There are challenges. Although referrals from GPs to services like MHAPS are increasing, most peer support services are available only to the 3% of patients under specialised mental healthcare. Scott believes more peer support should be offered at the primary level of healthcare, before people deteriorate to the point where they need those secondary services. She is also concerned about current age restrictions (MHAPS peer support is funded only for 18- to 65-year-olds), saying we need to see peer support services aimed at older people and at young people at schools and universities.
There are also calls for more relevant research into the effectiveness of peer support. “We need research that looks at outcomes that matter to consumers,” says Scott, “rather than the outcomes as defined by services on high. “The kind of outcomes you might get in peer support might be someone finding hope in their lives or going down to the shops when before they were too anxious to do that. How do you measure that? That person still mightn’t have a job but their life is completely transformed and it makes the next step – such as employment – easier to face. It’s about shifting the notion of recovery all the way through the system.”
Such outcomes have a knock-on effect. Central to the success of peer support is its impact on the people giving it, as much as on clients. Back at the MHAPS office, Jane now works 14 hours a week as a peer support worker, using her personal experience of bipolar as a resource to help others “live a life of wellness”. It’s not about rescuing people or giving advice, she says. It’s about leading by example and empowering people. Which, says Scott, is no easy job.

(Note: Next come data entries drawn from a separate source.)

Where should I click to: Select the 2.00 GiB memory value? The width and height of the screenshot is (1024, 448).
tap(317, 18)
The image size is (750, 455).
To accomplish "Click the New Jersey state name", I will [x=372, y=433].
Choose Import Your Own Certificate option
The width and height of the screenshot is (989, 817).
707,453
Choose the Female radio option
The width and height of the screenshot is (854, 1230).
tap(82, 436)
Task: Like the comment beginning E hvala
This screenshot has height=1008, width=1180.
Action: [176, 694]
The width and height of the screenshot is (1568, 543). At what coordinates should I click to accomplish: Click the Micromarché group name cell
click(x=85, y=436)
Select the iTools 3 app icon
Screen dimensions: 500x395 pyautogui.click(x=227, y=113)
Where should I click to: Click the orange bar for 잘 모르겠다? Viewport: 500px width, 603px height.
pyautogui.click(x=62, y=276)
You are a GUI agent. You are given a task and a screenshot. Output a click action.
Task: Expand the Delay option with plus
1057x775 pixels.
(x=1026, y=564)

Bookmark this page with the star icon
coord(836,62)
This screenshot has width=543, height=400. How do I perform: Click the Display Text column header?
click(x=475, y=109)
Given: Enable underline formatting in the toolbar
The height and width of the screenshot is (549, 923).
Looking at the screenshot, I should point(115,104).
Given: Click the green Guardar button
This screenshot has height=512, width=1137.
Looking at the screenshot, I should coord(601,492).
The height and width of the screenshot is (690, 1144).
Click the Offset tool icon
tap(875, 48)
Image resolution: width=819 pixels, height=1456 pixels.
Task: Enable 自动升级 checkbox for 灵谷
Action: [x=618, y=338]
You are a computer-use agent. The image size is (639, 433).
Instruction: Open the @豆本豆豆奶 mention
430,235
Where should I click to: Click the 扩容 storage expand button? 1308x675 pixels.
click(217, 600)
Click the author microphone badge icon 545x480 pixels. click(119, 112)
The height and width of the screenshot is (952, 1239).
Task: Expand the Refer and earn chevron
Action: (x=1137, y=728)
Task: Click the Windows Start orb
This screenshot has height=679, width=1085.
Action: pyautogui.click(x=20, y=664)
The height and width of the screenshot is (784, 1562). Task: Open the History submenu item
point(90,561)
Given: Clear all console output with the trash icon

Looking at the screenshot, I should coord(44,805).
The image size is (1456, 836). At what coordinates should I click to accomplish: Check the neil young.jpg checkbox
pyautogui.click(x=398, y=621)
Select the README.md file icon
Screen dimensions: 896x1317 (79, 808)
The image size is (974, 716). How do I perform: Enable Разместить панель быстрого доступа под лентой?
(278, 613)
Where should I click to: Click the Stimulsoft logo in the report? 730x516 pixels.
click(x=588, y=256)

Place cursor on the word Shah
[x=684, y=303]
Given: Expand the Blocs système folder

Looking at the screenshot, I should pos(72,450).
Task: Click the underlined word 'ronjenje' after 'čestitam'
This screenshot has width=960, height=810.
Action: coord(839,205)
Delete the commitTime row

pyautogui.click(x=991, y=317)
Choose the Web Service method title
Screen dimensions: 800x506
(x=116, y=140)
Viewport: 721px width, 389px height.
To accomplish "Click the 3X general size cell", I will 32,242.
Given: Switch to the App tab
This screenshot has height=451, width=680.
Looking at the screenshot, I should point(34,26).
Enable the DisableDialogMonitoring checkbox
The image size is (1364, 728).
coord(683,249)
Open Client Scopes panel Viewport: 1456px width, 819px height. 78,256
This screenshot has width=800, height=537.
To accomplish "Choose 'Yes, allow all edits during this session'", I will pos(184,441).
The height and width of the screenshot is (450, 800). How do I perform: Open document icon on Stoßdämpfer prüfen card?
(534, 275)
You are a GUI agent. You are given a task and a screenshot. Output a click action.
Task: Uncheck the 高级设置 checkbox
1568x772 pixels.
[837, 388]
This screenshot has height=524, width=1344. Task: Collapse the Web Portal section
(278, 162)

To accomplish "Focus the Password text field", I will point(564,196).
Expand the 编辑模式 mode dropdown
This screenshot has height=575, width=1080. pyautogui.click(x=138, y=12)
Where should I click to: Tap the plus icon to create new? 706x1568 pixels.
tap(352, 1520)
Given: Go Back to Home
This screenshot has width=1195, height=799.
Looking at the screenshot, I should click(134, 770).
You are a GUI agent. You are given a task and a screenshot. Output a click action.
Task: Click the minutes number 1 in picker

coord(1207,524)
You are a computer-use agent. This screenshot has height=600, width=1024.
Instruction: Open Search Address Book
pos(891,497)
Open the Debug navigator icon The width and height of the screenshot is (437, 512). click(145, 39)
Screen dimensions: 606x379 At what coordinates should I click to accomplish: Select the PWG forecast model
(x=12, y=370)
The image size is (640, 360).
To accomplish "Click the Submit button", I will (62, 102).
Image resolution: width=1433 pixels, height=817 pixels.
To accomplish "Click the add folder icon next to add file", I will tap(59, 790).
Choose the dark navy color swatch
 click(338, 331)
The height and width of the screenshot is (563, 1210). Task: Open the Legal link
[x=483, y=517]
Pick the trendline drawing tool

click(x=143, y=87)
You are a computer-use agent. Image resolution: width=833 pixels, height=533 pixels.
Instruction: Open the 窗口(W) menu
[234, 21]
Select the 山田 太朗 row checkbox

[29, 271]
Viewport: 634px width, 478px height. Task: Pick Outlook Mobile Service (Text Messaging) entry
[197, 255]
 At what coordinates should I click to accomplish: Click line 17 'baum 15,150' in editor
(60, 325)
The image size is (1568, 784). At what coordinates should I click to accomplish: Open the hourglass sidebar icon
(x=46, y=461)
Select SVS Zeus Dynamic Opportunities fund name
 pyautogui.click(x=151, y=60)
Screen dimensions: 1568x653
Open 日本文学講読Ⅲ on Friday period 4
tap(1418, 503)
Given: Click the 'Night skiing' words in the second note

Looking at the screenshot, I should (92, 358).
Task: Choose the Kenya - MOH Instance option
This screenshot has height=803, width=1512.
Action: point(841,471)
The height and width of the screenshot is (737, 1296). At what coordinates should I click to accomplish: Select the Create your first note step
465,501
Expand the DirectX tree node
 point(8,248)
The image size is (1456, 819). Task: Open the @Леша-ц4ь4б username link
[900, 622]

“It’s a pretty special skill set. You have to be able to listen to difficult things and remain optimistic and hopeful for people and not try to fix the problem but find the right things to say to help them come along. To do it well you have to be prepared to put yourself out there in a way which is quite brave, quite courageous. It can be taught but not entirely.” Johnson agrees. “It helps in this work to have gone to hell and back. It takes a long time to get there and an especially long time to get back.”